(Stored data)

####################

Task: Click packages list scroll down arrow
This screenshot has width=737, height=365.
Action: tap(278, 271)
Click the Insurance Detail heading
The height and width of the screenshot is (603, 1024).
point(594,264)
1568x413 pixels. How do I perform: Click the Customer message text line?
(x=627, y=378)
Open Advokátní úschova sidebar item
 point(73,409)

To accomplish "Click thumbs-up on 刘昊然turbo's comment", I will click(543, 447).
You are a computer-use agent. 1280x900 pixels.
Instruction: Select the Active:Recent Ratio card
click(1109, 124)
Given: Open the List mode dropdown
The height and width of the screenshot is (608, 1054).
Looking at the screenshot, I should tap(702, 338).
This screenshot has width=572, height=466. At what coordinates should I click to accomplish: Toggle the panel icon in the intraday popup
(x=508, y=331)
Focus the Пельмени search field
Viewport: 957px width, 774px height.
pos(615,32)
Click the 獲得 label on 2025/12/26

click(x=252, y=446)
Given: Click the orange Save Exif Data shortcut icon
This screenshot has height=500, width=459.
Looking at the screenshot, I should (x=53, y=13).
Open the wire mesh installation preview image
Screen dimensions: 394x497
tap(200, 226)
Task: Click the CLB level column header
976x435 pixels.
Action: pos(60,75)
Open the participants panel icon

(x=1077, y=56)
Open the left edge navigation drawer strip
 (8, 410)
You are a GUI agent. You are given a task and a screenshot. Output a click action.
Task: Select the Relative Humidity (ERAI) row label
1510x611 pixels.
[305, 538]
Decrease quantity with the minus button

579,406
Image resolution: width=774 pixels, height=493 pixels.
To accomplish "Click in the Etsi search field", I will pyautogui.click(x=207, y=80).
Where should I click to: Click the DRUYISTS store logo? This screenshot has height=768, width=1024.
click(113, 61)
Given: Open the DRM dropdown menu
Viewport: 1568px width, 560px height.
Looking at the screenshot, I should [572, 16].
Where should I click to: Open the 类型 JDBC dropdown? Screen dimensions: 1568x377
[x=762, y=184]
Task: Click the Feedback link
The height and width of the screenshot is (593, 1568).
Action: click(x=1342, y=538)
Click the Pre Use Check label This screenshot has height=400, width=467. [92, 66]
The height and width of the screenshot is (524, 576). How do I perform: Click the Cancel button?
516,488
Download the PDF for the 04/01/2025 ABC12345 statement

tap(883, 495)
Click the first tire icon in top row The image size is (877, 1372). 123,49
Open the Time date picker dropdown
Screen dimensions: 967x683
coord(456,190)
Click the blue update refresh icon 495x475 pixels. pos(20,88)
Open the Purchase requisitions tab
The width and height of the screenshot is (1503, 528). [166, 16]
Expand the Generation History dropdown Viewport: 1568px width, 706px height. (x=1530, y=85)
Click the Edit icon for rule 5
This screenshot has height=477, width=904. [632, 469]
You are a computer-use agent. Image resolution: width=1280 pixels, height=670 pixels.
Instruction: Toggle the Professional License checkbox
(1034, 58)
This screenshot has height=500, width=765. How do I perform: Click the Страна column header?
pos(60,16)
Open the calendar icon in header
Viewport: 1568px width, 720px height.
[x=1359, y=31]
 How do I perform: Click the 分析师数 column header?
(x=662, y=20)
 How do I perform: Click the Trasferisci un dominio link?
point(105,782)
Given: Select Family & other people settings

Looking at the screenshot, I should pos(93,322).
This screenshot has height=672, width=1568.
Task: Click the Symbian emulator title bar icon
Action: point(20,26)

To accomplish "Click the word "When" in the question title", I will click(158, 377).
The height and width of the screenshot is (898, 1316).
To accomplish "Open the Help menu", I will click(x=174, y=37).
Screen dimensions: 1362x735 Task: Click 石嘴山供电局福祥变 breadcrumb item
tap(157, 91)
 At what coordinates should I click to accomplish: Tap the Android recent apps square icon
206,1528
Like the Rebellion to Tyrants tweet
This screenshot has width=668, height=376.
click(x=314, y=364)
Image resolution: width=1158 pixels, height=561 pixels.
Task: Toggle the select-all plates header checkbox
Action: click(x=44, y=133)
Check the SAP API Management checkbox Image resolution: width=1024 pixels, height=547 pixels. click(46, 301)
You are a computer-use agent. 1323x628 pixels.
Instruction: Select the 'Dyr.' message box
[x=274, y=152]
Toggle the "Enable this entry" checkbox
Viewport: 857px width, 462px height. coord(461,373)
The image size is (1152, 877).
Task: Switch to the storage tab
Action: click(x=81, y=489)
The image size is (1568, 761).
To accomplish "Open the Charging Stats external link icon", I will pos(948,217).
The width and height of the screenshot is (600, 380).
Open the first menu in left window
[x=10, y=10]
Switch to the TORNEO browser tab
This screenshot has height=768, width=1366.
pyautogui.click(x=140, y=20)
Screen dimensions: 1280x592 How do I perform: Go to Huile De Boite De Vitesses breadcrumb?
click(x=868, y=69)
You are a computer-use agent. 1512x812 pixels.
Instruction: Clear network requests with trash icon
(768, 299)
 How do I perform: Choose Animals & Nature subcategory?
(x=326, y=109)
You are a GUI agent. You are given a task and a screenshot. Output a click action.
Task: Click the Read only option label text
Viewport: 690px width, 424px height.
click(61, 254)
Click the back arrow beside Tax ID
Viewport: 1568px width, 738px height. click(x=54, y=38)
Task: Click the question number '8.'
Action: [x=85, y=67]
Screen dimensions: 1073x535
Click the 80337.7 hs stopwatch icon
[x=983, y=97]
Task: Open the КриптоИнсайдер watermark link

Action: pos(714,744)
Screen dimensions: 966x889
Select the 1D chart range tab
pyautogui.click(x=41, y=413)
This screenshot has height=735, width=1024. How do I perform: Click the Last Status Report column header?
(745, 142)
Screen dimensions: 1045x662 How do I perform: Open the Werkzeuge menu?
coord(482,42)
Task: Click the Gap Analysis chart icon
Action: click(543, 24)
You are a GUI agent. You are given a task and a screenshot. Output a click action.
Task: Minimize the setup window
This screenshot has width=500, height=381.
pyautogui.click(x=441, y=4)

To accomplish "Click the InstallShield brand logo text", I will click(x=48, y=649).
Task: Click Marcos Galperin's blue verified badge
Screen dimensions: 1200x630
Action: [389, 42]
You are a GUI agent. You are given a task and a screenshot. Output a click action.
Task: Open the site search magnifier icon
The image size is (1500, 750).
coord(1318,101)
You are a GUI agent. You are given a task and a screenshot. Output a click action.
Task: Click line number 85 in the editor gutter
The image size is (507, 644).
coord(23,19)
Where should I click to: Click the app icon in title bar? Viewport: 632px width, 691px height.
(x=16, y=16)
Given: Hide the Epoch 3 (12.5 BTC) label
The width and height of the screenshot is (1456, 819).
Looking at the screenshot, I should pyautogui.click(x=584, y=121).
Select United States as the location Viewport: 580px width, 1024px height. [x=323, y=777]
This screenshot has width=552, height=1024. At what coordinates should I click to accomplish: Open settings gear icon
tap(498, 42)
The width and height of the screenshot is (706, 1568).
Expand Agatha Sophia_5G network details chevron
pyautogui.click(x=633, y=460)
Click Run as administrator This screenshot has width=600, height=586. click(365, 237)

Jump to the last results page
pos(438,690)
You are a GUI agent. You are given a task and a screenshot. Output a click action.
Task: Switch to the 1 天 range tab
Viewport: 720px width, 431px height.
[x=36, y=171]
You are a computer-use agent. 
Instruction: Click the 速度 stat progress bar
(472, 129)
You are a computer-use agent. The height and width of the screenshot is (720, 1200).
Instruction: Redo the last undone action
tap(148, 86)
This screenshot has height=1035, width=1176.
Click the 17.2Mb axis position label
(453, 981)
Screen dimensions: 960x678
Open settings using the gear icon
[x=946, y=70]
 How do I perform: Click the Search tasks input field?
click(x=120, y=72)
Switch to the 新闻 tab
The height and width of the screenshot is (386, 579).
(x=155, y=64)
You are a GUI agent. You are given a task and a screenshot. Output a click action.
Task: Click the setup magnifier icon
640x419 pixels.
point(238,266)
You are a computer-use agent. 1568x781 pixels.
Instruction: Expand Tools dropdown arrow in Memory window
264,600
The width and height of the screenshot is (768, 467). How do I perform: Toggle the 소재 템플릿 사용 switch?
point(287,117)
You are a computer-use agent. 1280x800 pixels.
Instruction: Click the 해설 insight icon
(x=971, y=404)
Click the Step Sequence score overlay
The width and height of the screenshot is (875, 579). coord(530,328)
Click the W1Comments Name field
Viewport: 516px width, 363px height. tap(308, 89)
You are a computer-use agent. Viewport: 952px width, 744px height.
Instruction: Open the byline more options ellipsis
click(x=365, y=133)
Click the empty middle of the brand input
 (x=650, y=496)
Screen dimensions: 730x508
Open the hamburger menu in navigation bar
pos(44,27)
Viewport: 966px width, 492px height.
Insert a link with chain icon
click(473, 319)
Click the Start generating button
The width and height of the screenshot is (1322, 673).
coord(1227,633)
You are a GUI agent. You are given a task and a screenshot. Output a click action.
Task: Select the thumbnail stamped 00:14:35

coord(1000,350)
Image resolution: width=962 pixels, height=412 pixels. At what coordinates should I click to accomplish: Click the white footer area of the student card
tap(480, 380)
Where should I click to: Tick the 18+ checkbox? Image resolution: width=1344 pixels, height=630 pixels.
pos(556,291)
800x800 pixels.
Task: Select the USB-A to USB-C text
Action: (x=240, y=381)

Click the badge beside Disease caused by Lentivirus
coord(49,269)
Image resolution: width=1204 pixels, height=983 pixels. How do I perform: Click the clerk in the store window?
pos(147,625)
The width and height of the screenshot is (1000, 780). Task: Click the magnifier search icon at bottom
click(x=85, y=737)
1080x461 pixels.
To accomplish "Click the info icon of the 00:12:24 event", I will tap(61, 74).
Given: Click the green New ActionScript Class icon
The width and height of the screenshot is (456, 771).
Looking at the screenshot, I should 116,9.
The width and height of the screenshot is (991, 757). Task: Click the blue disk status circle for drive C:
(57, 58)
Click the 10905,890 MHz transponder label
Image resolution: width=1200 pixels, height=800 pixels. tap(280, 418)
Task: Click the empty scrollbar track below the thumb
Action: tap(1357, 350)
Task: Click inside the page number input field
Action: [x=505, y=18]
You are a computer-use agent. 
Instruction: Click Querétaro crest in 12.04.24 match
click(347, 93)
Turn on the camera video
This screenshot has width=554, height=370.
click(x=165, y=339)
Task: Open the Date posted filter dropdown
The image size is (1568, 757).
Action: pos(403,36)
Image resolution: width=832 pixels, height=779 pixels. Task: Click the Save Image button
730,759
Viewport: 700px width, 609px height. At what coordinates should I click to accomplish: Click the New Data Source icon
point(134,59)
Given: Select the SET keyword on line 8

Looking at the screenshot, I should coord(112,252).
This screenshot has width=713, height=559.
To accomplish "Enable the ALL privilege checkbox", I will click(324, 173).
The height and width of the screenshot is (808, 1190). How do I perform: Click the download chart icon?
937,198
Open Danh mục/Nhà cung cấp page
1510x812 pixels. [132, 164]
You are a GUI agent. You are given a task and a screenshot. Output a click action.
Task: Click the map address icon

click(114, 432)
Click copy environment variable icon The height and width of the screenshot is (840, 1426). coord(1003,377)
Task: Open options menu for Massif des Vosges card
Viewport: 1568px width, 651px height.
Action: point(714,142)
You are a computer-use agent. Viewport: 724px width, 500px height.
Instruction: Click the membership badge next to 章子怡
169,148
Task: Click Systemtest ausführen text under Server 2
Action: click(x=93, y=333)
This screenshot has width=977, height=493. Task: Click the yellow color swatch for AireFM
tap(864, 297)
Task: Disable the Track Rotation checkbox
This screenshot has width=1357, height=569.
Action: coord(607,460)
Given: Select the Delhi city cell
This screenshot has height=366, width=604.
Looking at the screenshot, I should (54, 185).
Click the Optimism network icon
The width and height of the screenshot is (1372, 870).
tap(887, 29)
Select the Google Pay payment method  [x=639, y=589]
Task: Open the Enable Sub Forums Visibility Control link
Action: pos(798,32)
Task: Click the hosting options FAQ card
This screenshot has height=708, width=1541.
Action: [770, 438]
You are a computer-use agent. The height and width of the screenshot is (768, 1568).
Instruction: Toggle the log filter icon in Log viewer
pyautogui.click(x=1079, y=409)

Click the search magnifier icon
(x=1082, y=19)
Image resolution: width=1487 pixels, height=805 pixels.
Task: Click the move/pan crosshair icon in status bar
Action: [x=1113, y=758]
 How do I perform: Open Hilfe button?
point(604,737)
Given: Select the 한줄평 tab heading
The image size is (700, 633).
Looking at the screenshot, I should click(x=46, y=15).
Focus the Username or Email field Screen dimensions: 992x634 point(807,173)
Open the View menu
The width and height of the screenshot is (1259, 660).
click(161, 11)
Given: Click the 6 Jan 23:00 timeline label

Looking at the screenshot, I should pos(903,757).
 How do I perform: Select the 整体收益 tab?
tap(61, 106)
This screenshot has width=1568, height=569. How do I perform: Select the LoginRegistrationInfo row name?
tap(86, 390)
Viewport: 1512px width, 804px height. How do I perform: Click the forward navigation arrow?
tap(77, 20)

####################

Taking the line with "Check the SAP" as the first and the line with "The image size is (1568, 761)." as the last, retype that stretch of the data above exactly, with no other lines.

Check the SAP API Management checkbox Image resolution: width=1024 pixels, height=547 pixels. click(46, 301)
You are a computer-use agent. 1323x628 pixels.
Instruction: Select the 'Dyr.' message box
[x=274, y=152]
Toggle the "Enable this entry" checkbox
Viewport: 857px width, 462px height. coord(461,373)
The image size is (1152, 877).
Task: Switch to the storage tab
Action: click(x=81, y=489)
The image size is (1568, 761).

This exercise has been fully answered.